• [Task material]:
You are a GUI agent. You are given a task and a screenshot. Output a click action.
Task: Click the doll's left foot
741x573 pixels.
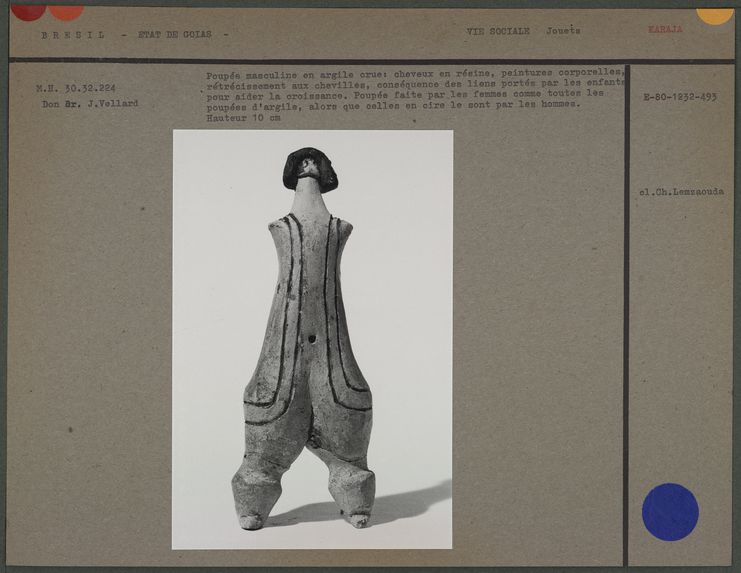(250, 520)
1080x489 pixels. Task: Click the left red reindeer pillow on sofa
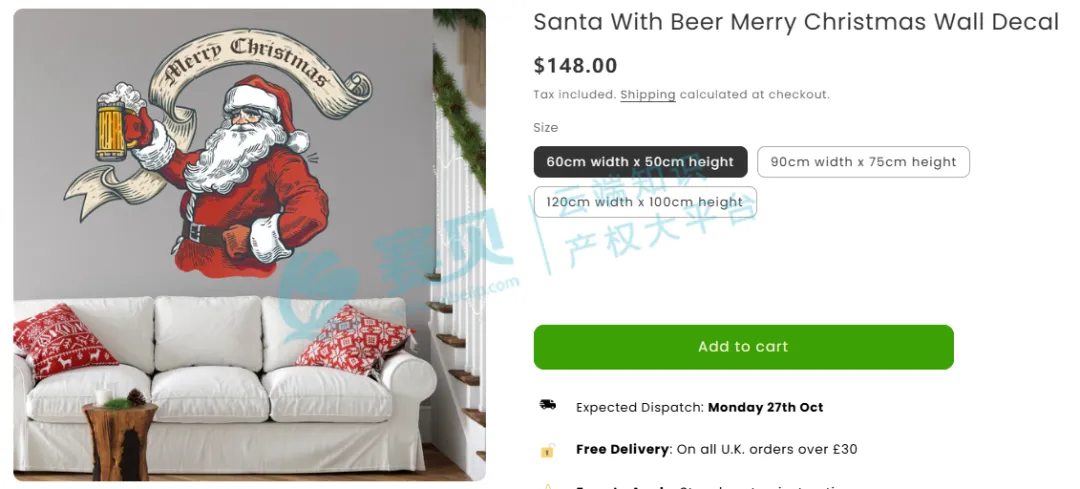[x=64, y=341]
==
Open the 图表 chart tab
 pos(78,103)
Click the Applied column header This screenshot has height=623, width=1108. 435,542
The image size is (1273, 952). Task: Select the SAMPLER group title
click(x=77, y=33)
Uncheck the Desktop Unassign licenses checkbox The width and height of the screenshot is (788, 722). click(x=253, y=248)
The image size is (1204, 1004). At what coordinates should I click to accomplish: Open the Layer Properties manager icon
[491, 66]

• [What is being asked]: Show every line of the entries above where the word "width" occurs.

• [Written reply]:
Click the Applied column header This screenshot has height=623, width=1108. 435,542
Uncheck the Desktop Unassign licenses checkbox The width and height of the screenshot is (788, 722). click(x=253, y=248)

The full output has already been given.